TEXT SHOWN →
***

Rajasthan BoardEnglish MediumSTD 12 ScienceMATHSThree Dimensional Geometry1 Mark
Question
Assertion (A): The pair of lines given by $\vec{r}=\hat{i}-\hat{j}+\lambda(2 \hat{i}+\hat{k})$ and $\vec{r}=2 \hat{i}-\hat{k}+\mu(\hat{i}+\hat{j}-\hat{k})$ intersect.
Reason $(R) :$ Two lines intersect each other, if they are not parallel and shortest distance $=0$.

Answer

Here, $\vec{a}_1=\hat{i}-\hat{j}, \vec{b}_1=2 \hat{i}+\hat{k}$
$\vec{a}_2=2 \hat{i}-\hat{k}$ and $\vec{b}_2=\hat{i}+\hat{j}-\hat{k}$
$\because \vec{b}_1 \neq k \vec{b}_2$, for any scalar $k$
$\therefore \quad$ Given lines are not parallel.

***

MATERIALS PROVIDED →
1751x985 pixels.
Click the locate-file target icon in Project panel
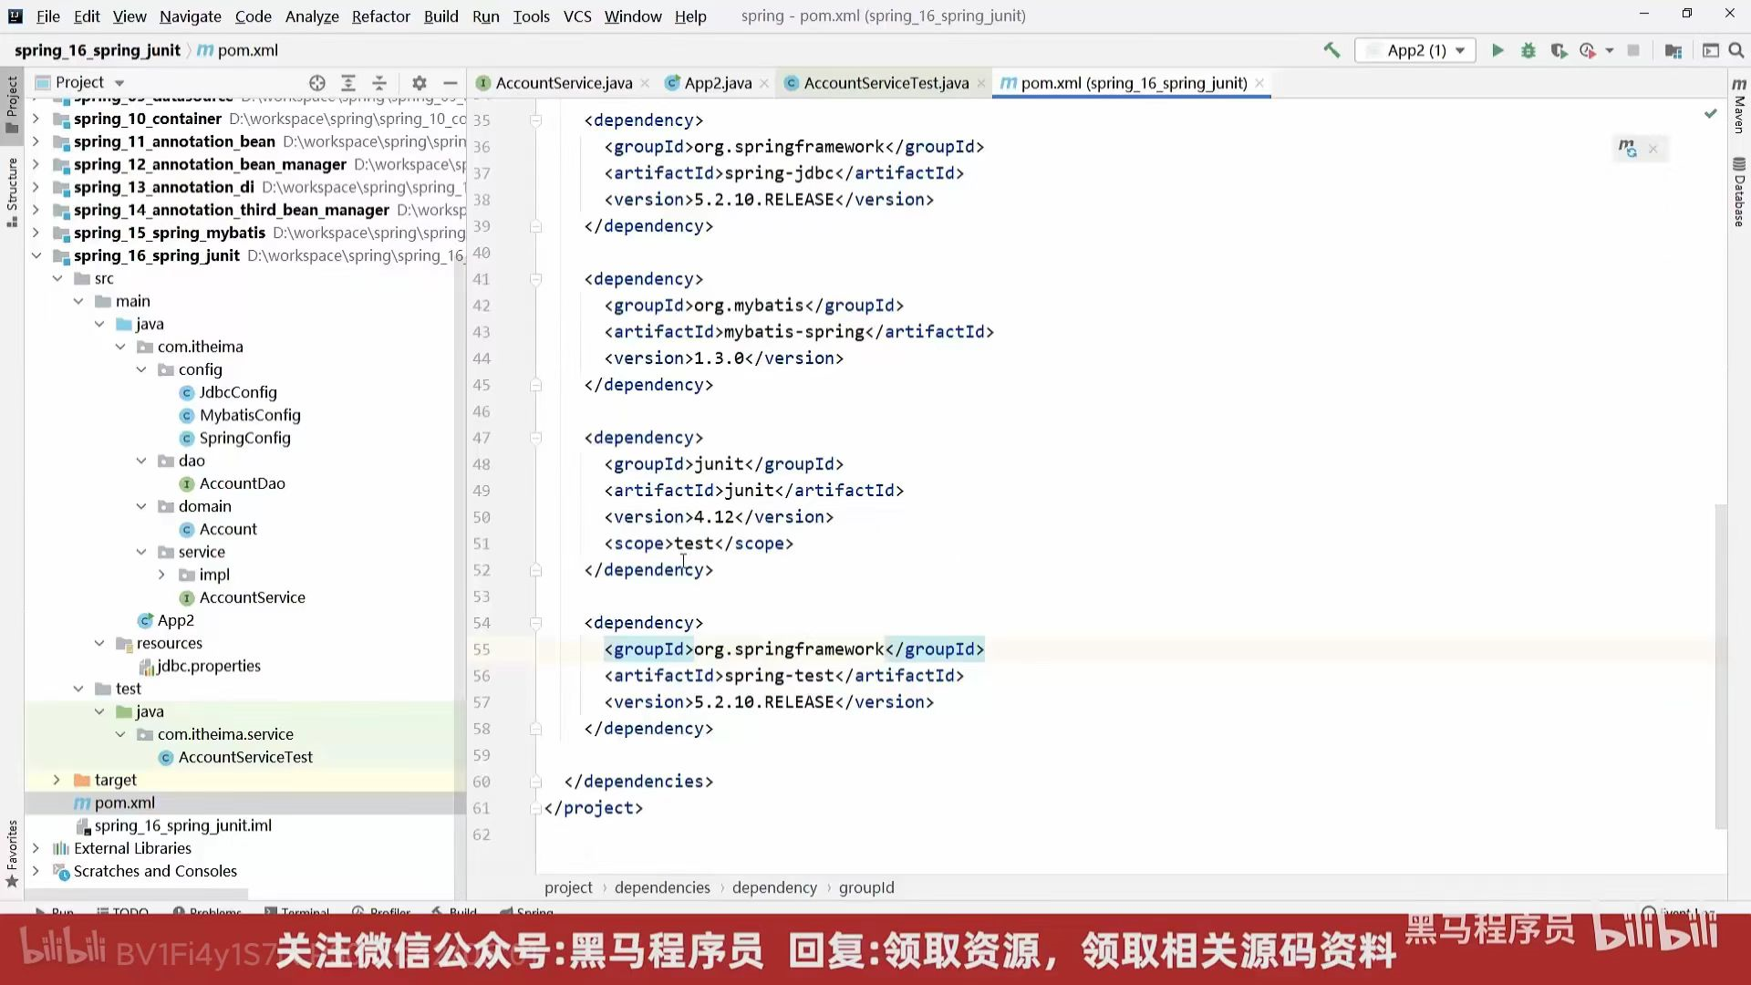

***

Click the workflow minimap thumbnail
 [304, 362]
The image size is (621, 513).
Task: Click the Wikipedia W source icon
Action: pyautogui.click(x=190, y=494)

***

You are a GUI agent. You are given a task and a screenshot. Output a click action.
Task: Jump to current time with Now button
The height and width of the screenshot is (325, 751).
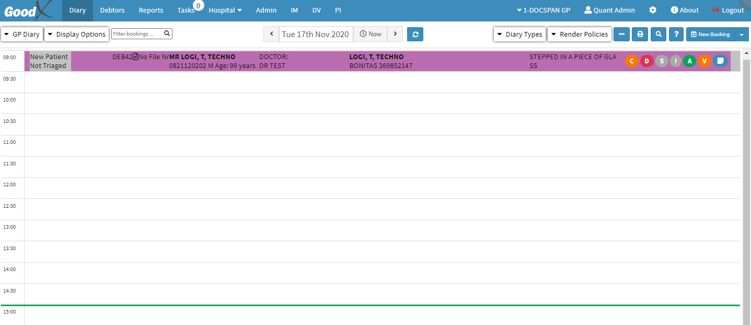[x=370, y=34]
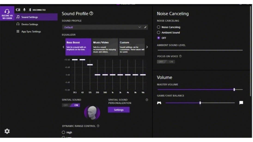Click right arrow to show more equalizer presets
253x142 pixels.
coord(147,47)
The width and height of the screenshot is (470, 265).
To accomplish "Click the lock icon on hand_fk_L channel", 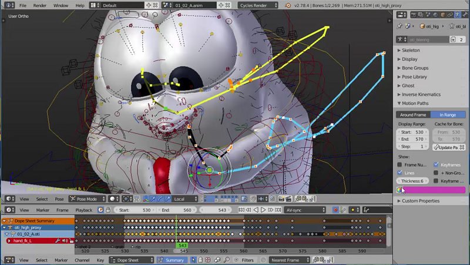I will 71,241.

***

EXERCISE TASKS →
A - In the three-dimensional geometry problem, what does the reason (R) give as the condition for two lines to intersect?
B - Copy the lines of the records from the line with "1751x985 pixels." to the line with "Click the locate-file".

RESPONSES BY TASK →
A - The two lines must not be parallel, and the shortest distance between them must equal 0.

B -
1751x985 pixels.
Click the locate-file target icon in Project panel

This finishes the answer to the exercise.